People just send me this stuff.   No kidding.   :)…Jeanie

pictured: Some shots I snapped this morning of my future.   And it is good!

13 thoughts on “The Touching Tomato Garden Story

  1. We just ate some of your delicious tomatoes last night. They were so juicy and wonderful! But, I’m sorry to have to tell you that Guini has stopped eating tomatoes. Every time we give her one she says ‘I don’t want that’. Could she be turning to the dark side?

  2. Jeanie, did you know that Joe does not like tomatoes? He chose a gross Totinos (truly I think they are cardboard) pizza for lunch over BLTTT’s. Sigh!

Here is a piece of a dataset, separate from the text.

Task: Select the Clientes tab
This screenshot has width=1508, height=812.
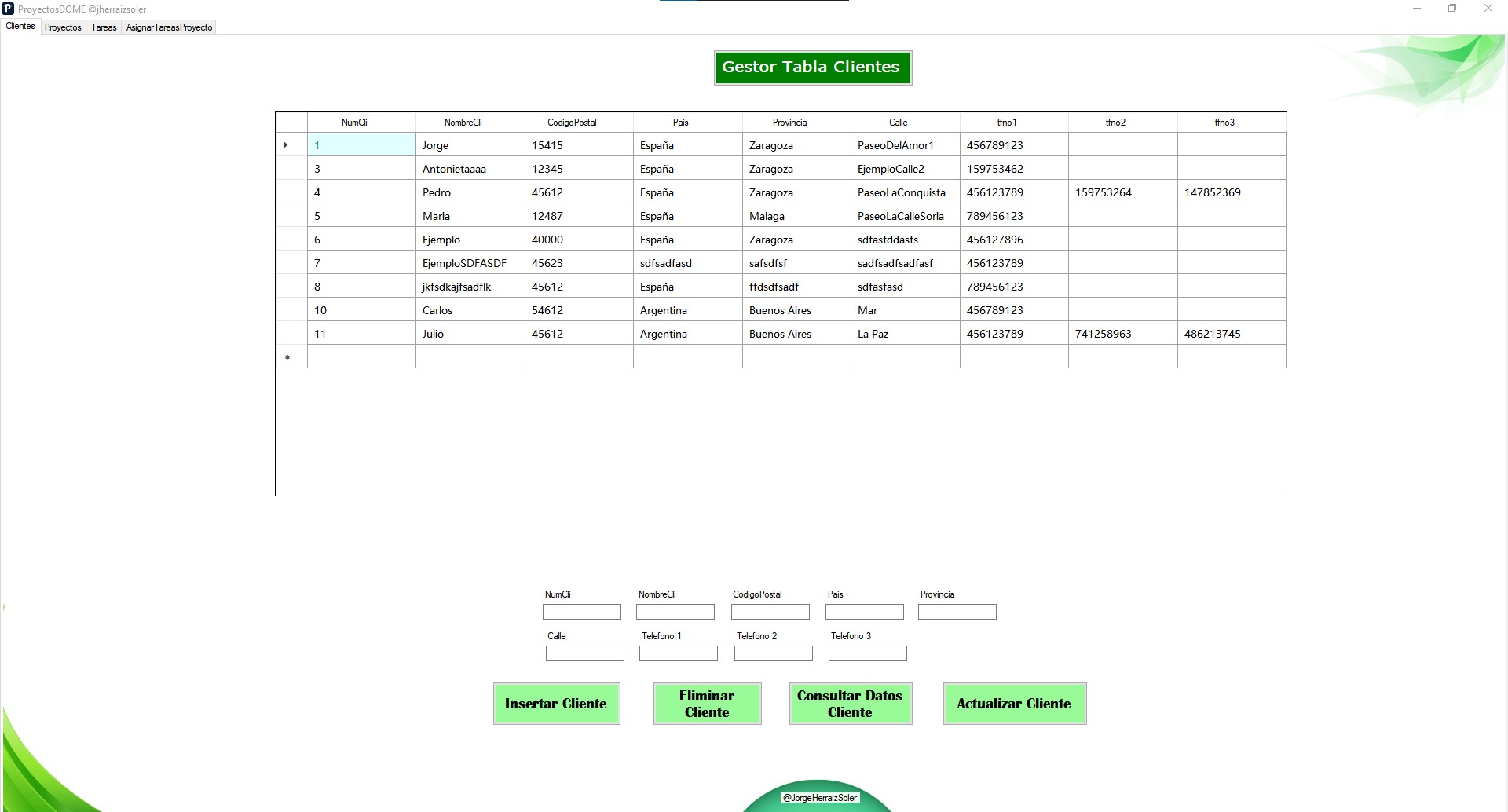Action: tap(20, 26)
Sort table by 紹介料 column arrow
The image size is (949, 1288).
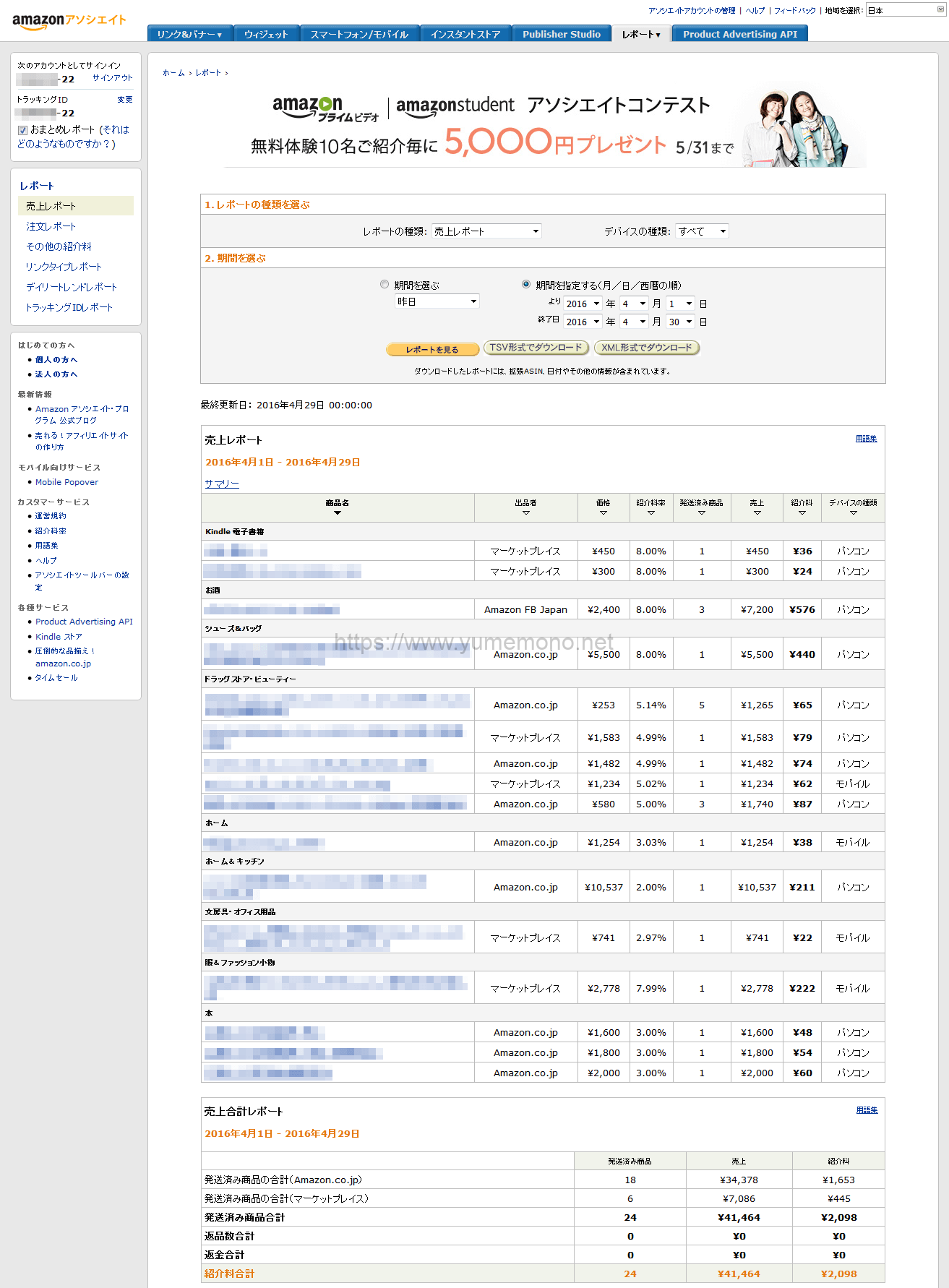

  3. Alright…you bloggers and commentators-enraptured-by-bloggers have pushed me too far! Let me just say, when you’re roughly 6-7 years old and a bratty, arrogant baby-sitter (who just happens to be dating your favorite Uncle) tries to force you to eat nothing but stewed tomatoes for lunch, with nothing else, and you’ve never eaten a tomamto in your life up to that point; and she further states she will give you ice cream if you eat it all, but won’t give you even a small portion for trying,…you TRY…and then you gag! Since that day, my opinion has been that tomatoes can just go to hell! (Not a bad idea for bratty, arrogant baby-sitters too, by the way) I have come to like tomatoes on certain things or fixed in meals…but for eating stewed or raw tomatoes just for the fun of it?…notta! So there! Thanks for your support, Bryan…whoever you are!

    PS Just for the record…I love BLT’s but honestly folks…Totino’s Pizza’s?…they’re heavenly!!

  4. Welcome to the dark side Joe. I’ll teach you the secret hand shake later.( ps Just to let you know I met you in Denver I’m the guy that gave Elise her bed.)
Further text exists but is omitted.